Valmaine Toki is a New Zealand barrister and solicitor, and professor of law at the University of Waikato, New Zealand.

Early life and education
Toki is a Māori woman, a member of the Ngati Wai, Ngāpuhi and Ngati Whatua iwi. Toki was the first New Zealander appointed as an expert member on the United Nations Permanent Forum on Indigenous Issues. 

She studied law at the University of Auckland, followed by a master's degree in business administration at the University of Tasmania, Australia. Her master's focused on marine resource management.

As part of Toki's doctoral research into the disproportionate offending rates of Māori people in the New Zealand criminal justice system, she travelled to Asia and North America to study community court systems. She completed her PhD in 2016.

Career
Toki worked for Te Ohu Kai Moana Trustee Ltd on Māori fisheries, aquaculture, and asset allocation. In 2007 she was appointed to a lecturer position at the University of Auckland and taught in the areas of contemporary Treaty of Waitangi and Māori issues, jurisprudence and legal method.

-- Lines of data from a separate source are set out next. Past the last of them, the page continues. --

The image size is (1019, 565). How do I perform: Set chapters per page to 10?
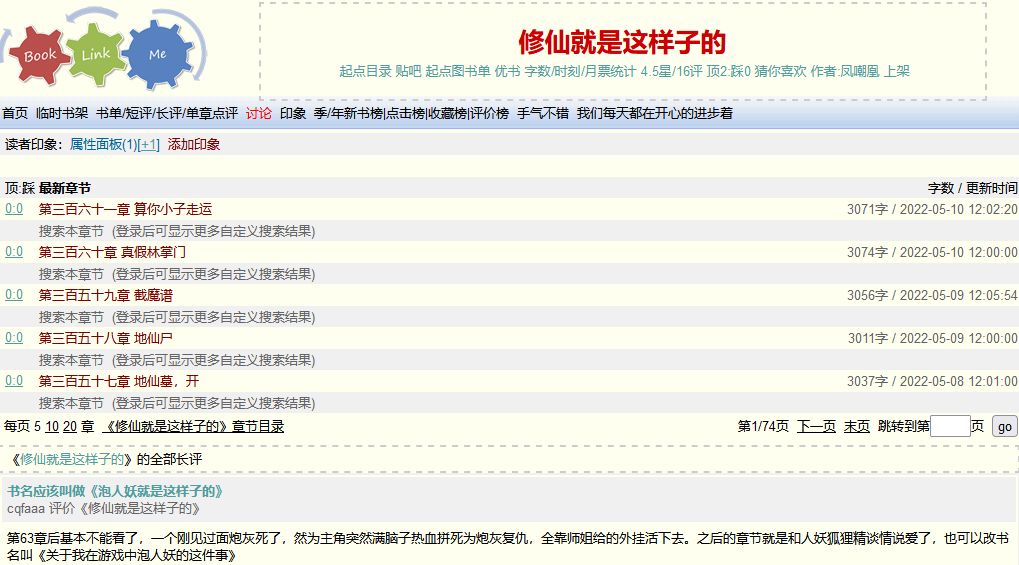[x=52, y=427]
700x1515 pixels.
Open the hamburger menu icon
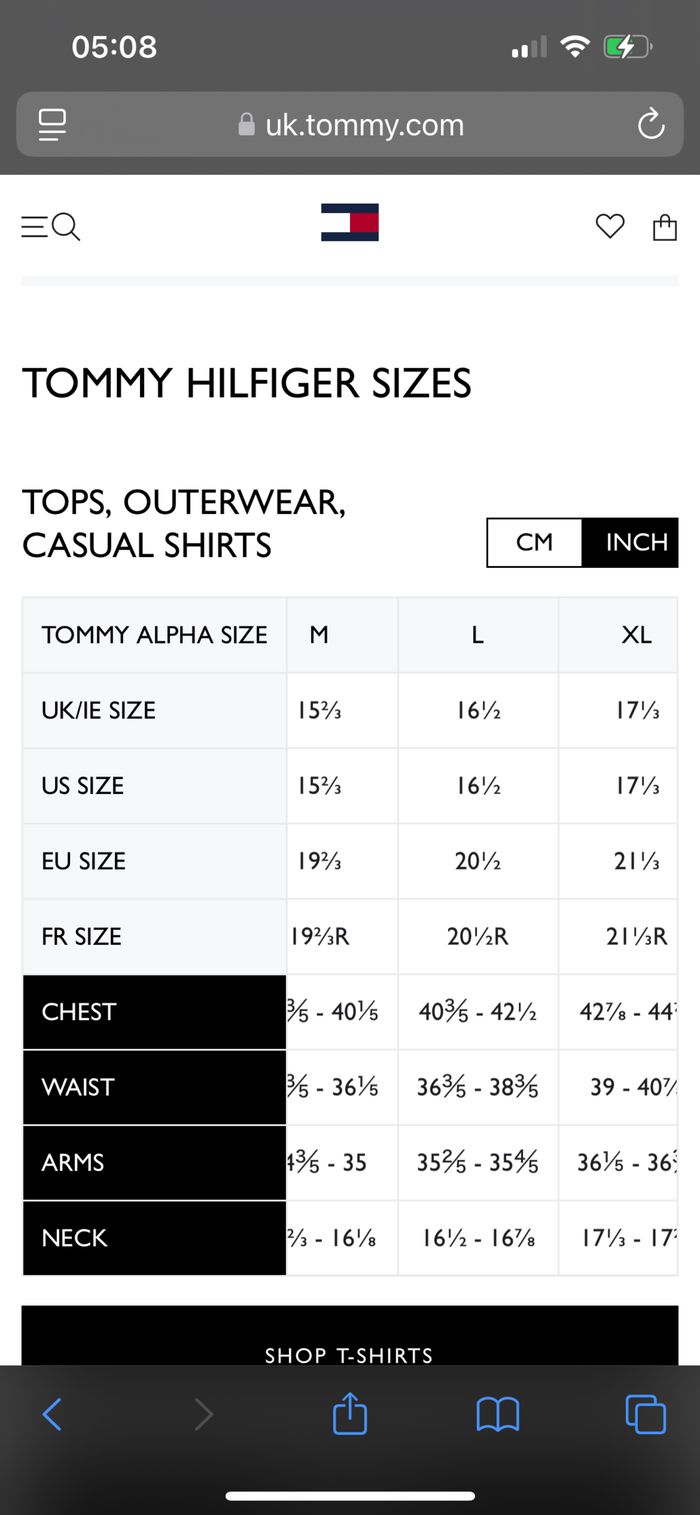point(34,228)
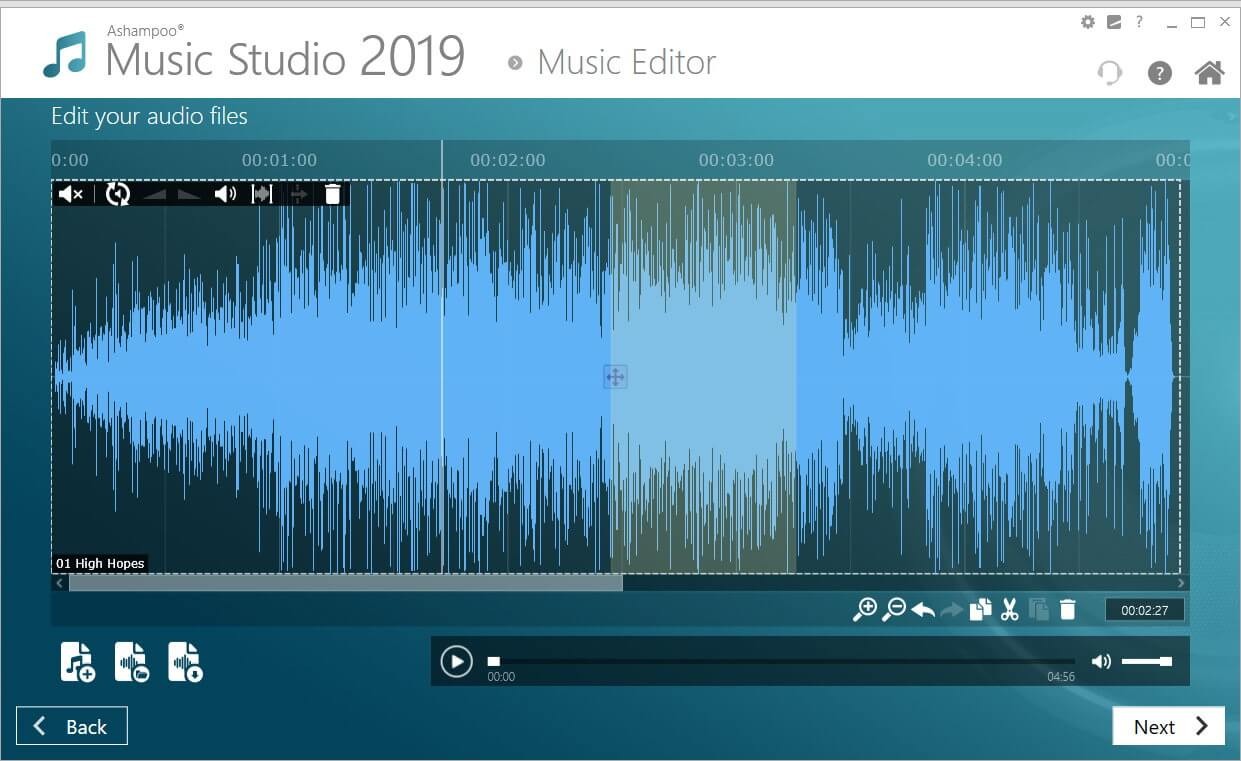1241x761 pixels.
Task: Cut the selected audio region
Action: [1010, 608]
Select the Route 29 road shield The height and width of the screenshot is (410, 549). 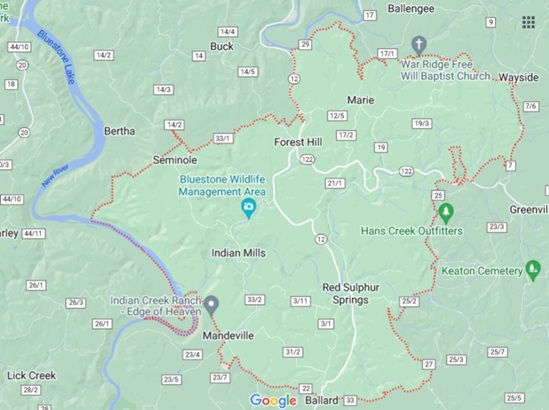(x=305, y=44)
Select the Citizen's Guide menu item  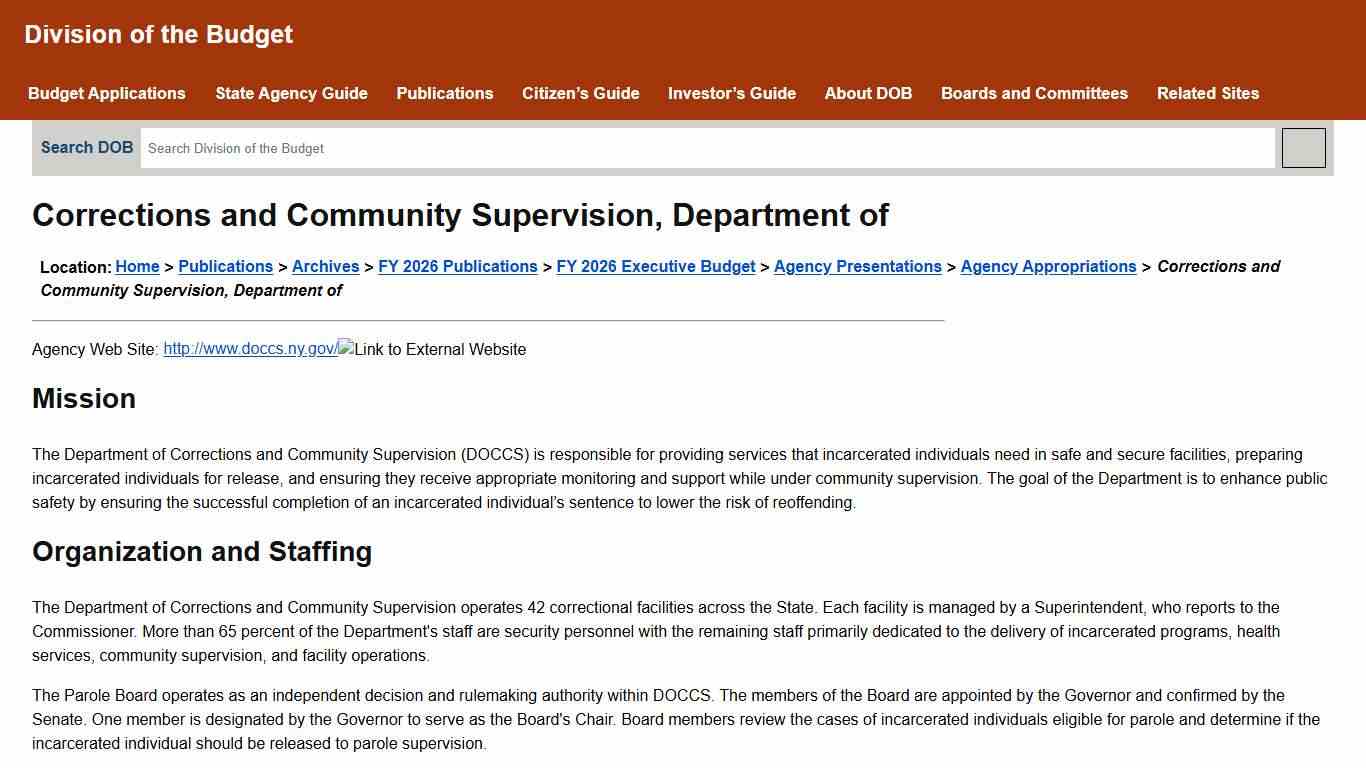580,93
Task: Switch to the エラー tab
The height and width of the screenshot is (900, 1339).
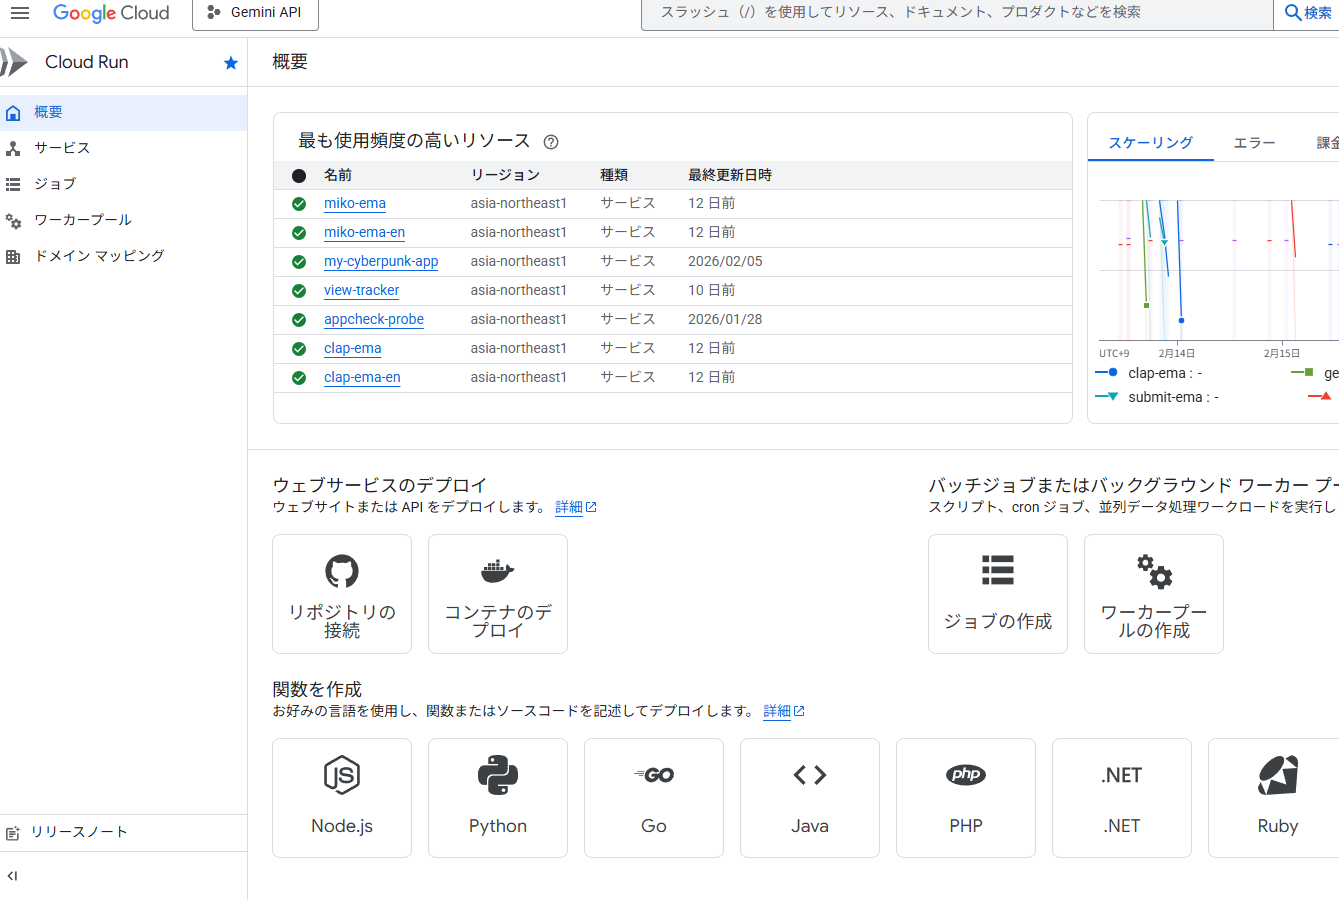Action: pos(1254,142)
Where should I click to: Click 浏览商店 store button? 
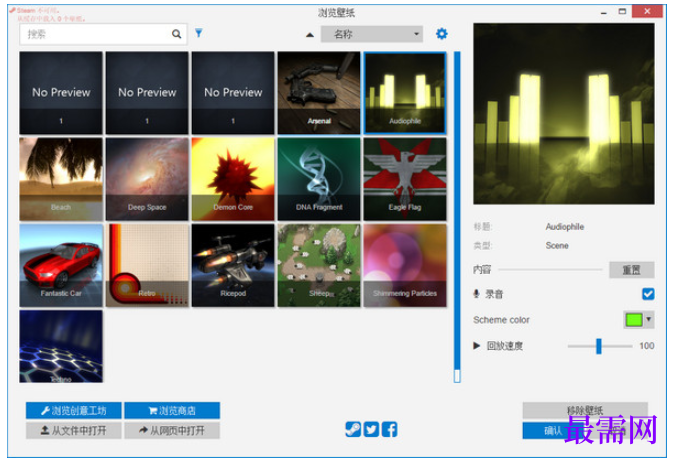click(x=172, y=411)
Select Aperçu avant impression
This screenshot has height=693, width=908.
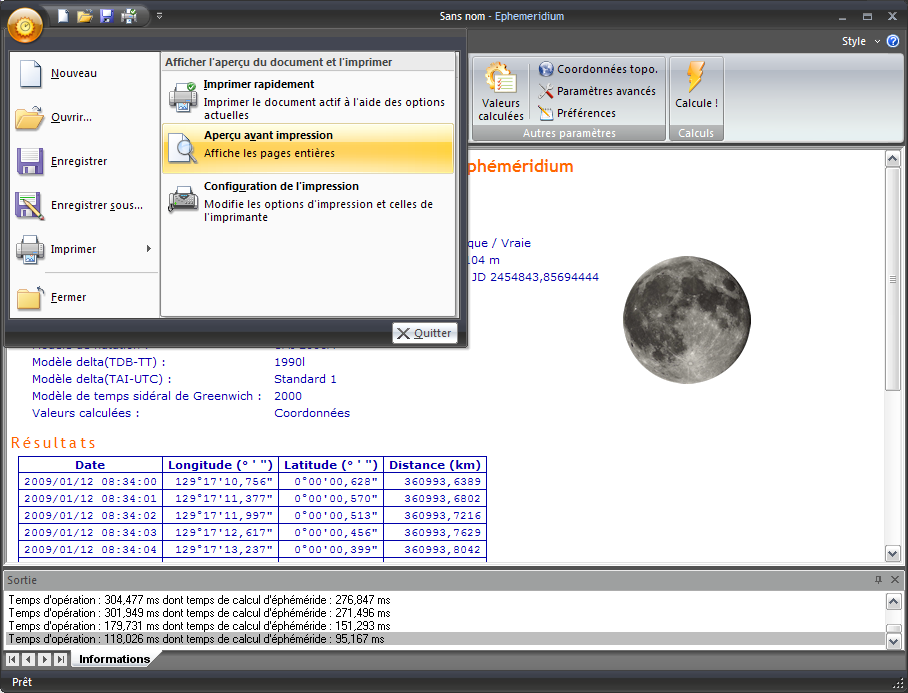[308, 148]
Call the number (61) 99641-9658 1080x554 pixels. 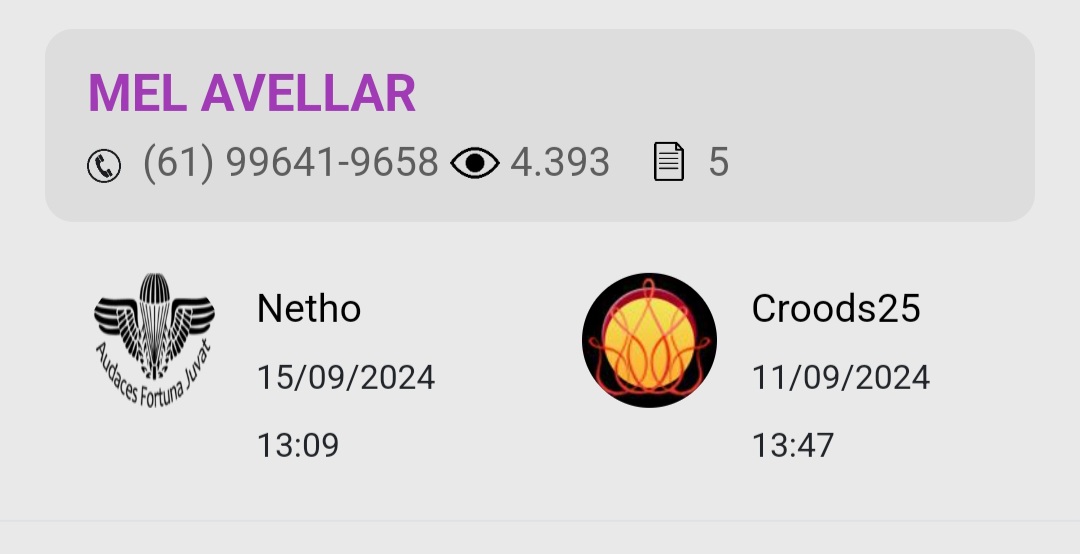[x=291, y=163]
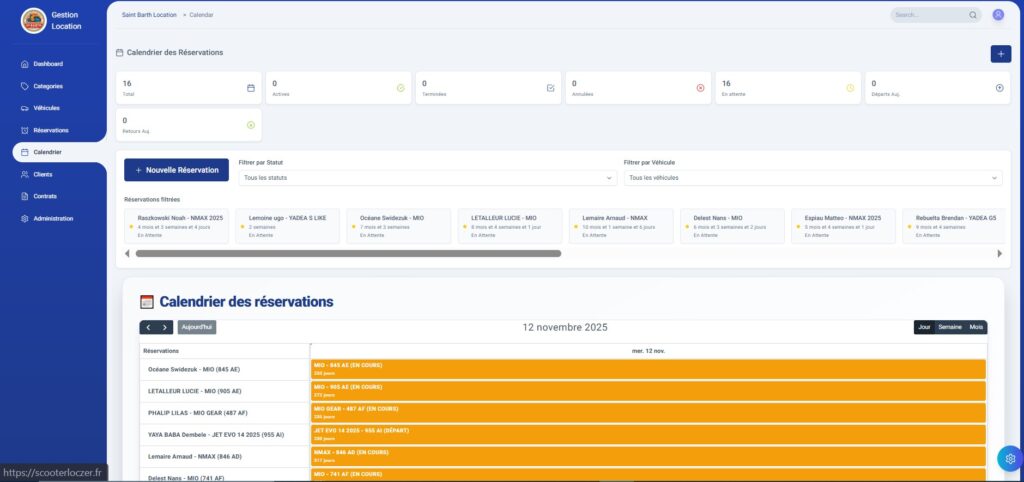
Task: Click the Gestion Location logo
Action: click(x=34, y=20)
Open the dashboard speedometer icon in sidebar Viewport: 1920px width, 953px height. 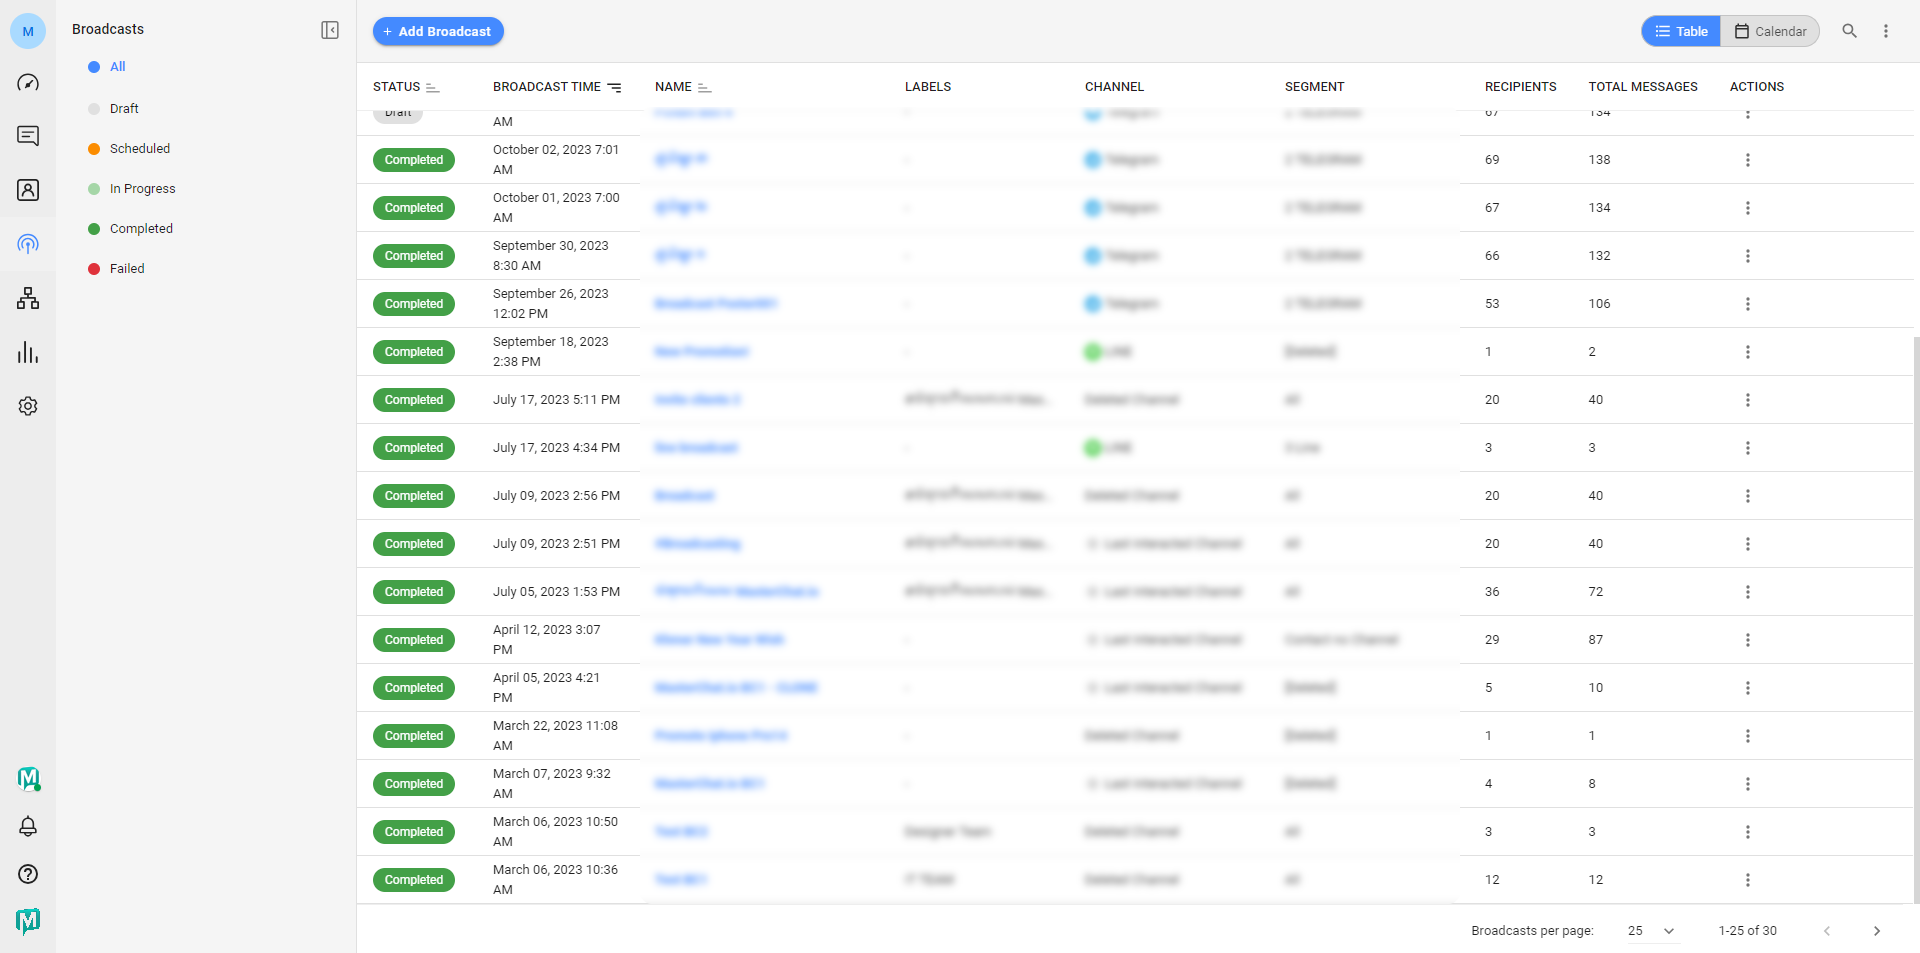coord(28,82)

Her book Indigenous courts, self-determination and criminal justice advocates for the establishment of a marae-based  Indigenous court in New Zealand.

Selected publications

References

Living people
Academic staff of the University of Waikato
University of Auckland alumni
University of Tasmania alumni
21st-century New Zealand lawyers
Ngāpuhi people
Year of birth missing (living people)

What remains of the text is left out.